A talent buyer is often associated with larger venues and they seek out talent agents who have a personal and business relationship with artists. It is always beneficial to assess the level of experience an agent has with venues and buyers as this will boost your opportunities in booking events. Agents with the most experience might not have connections with the venues you want to be booking. It’s best to have an idea about which venues put together which types of shows and how you fit into that mix.

It is always beneficial to set up an electronic press kit or EPK consisting of any or all of the following: short bio, music clips, press photos, logo, video, upcoming show dates, press samples, similar artists, and contact info. This is something an agent might create for you, otherwise it is something you can send independently to the talent buyer or promoter at a venue.

While an EPK is necessary for applications to larger venues or festivals, for most venues, you will want to boil down this information into about 5 sentences. While you can provide links to other sources like your website or Facebook where they can learn more about your band, be sure to keep an email to the venue short, and explain what kind of crowd you can draw and how you will promote it.
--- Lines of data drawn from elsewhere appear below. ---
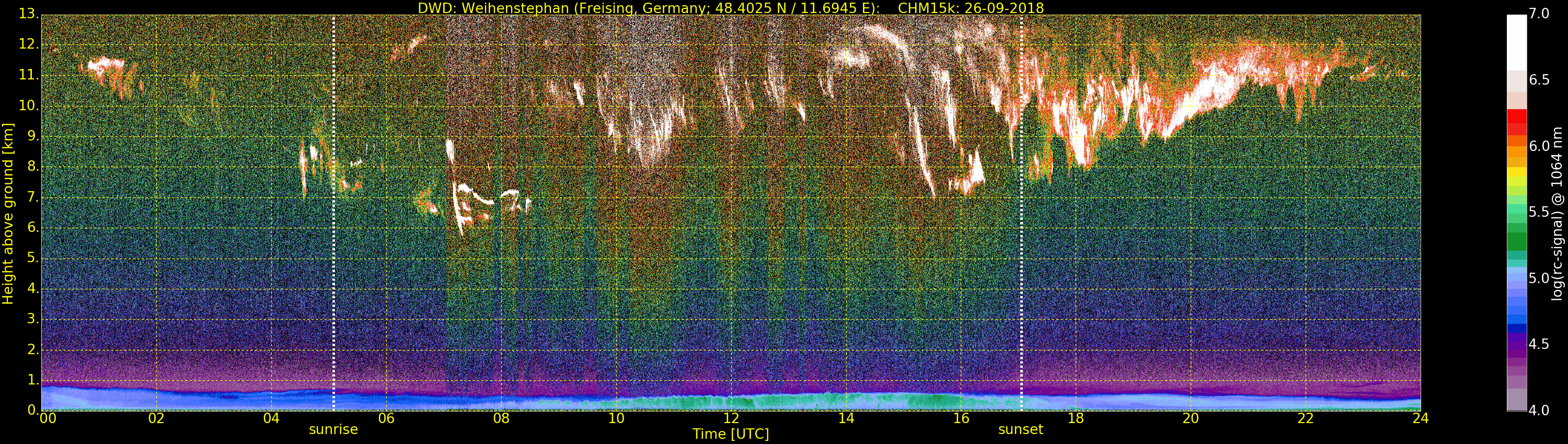The width and height of the screenshot is (1568, 444).
Task: Click the 'sunset' label below the axis
Action: [x=1020, y=429]
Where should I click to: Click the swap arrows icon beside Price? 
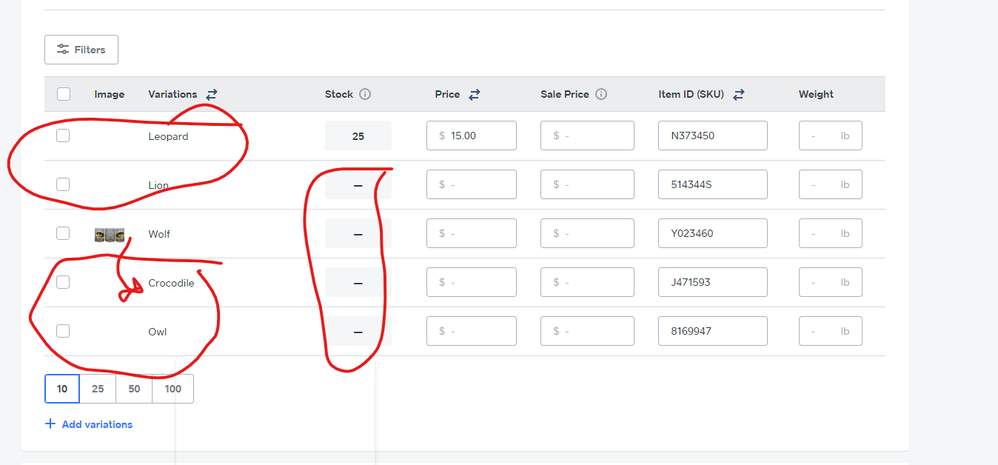tap(474, 94)
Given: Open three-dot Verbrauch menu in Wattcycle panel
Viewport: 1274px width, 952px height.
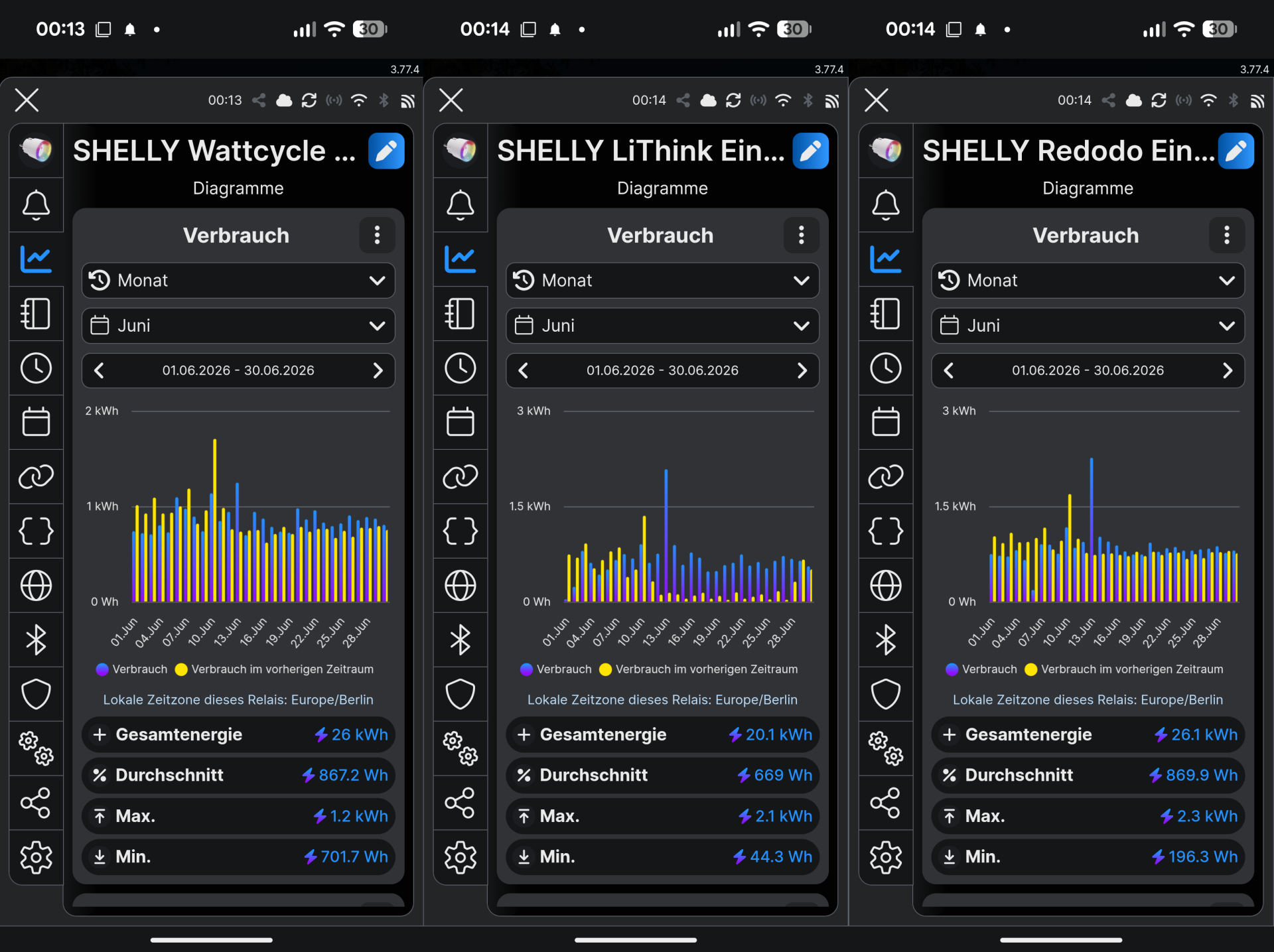Looking at the screenshot, I should [377, 235].
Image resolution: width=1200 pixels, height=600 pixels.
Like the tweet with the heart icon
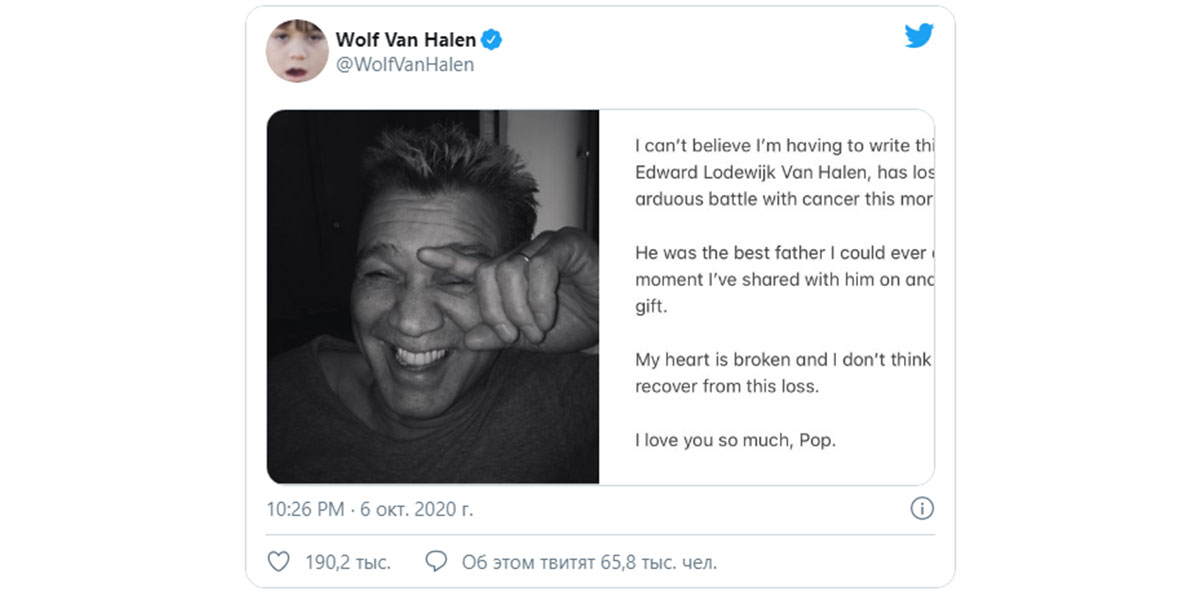tap(279, 562)
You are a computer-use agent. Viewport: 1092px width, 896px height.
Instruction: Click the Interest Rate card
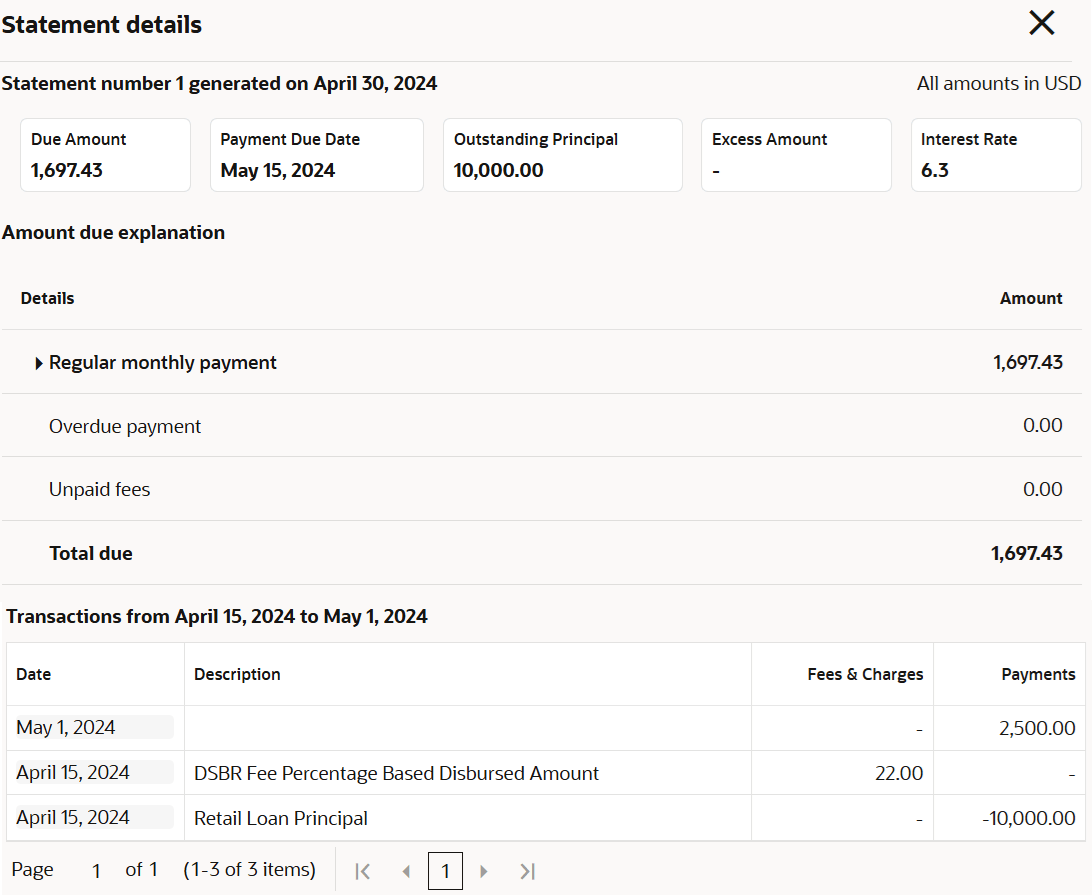(995, 155)
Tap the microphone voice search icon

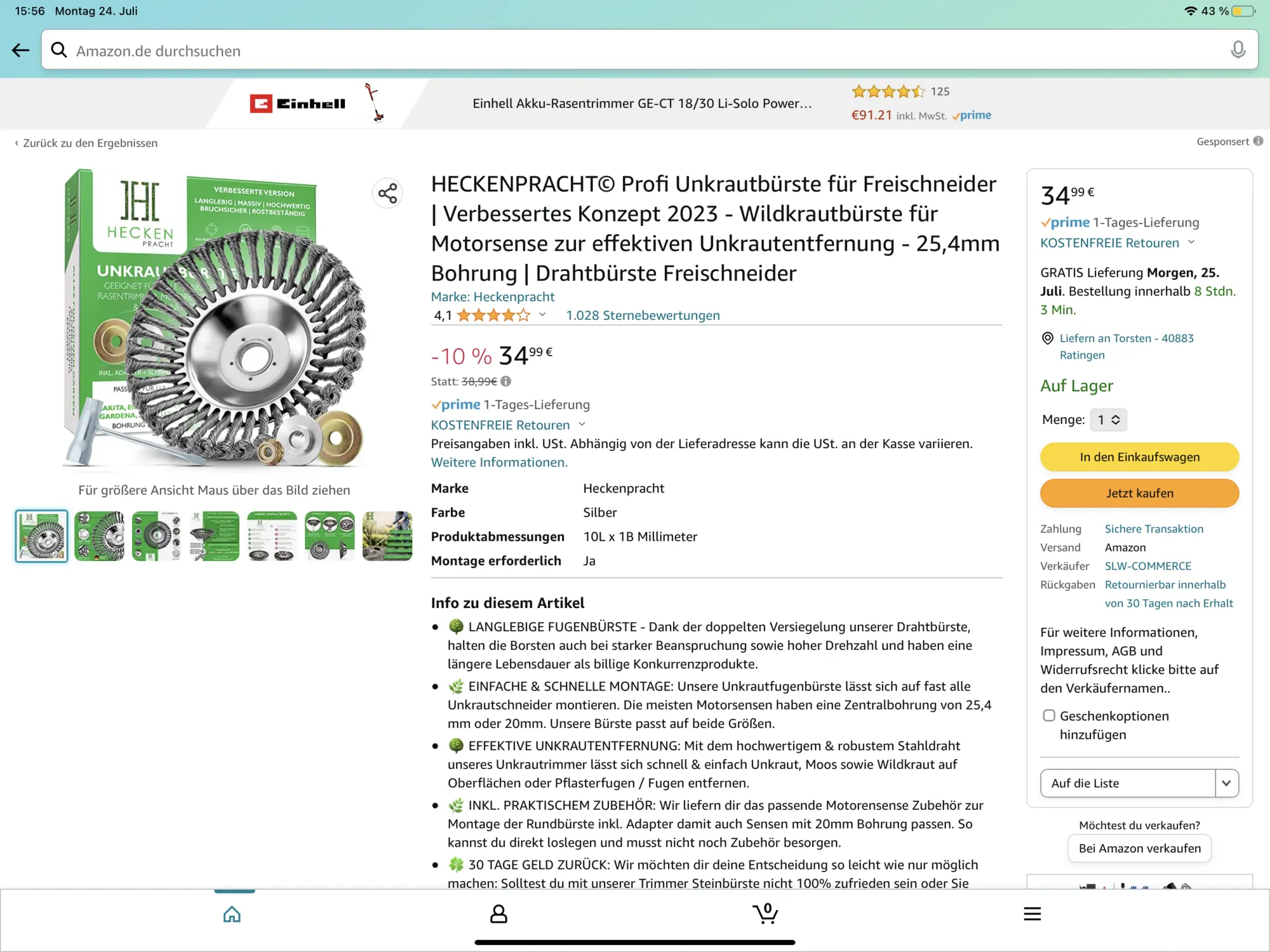pos(1237,50)
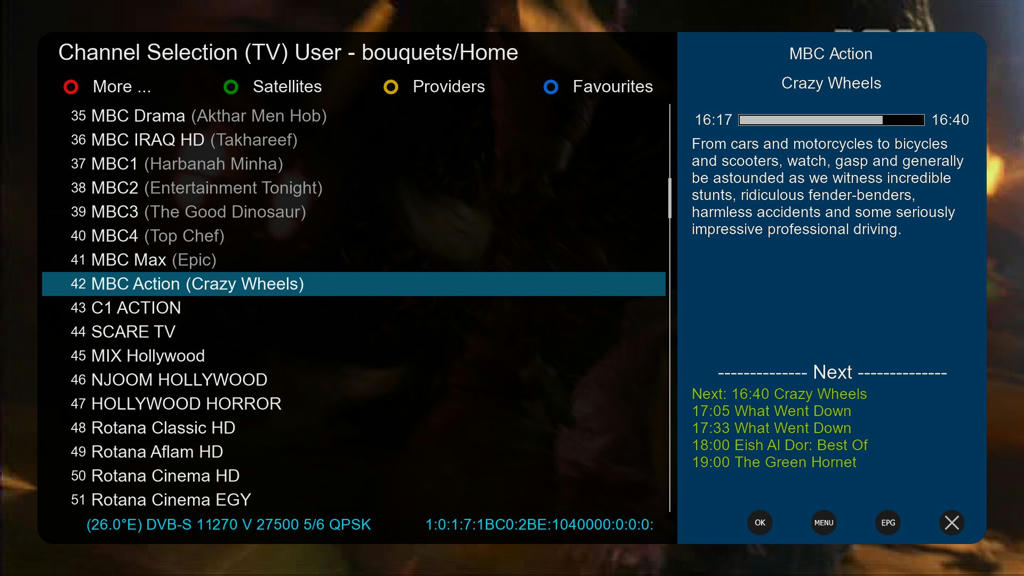
Task: Click the channel list vertical scrollbar
Action: (x=670, y=308)
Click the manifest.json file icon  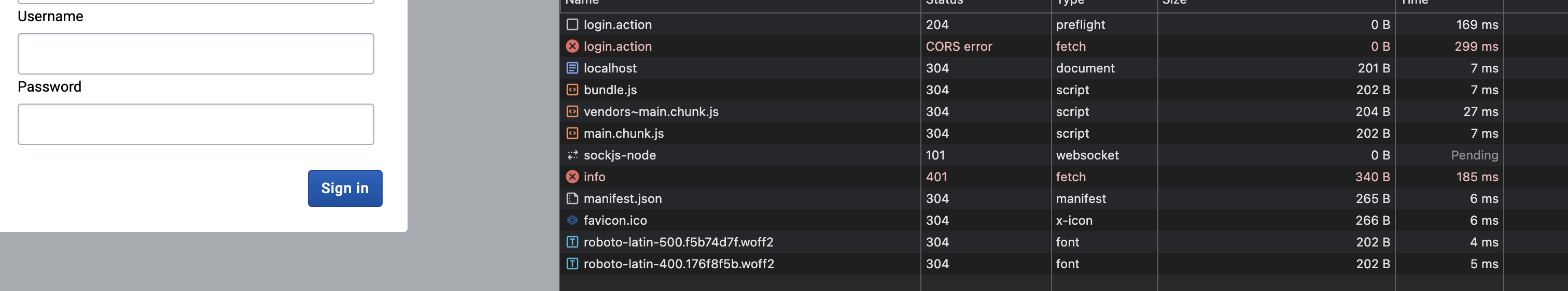572,199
Once you’ve arranged an event, make sure to confirm and “advance” the event with the promoter or venues production team. Make sure that you have their contact information sorted out so that you are certain that you have the information for the person that you will be communicating with the day of the event.

Be sure to ask when they expect you for sound check, load in, which doors to use, what the backline is like, and what equipment they expect you to provide.

After a show is finished, “settling,” is the term for when everybody gets paid. Promoters, bands, and venue staff break down expenses and profits, then divide accordingly. Always have someone who is prepared to do this at every show. It usually happens late at night, so make sure you’re aware of what is happening to assure that you get the proper cut.

As a band, you can be paid per head which means that you get a certain amount for each person through the door, or you can be paid a percentage of the total profit. If you’re able to foot the bill, you can pay the fee to play the venue and claim the rest of the profit. Putting on the show is a lot of work, and the band or the promoter takes on this risk in order to ideally, make a profit.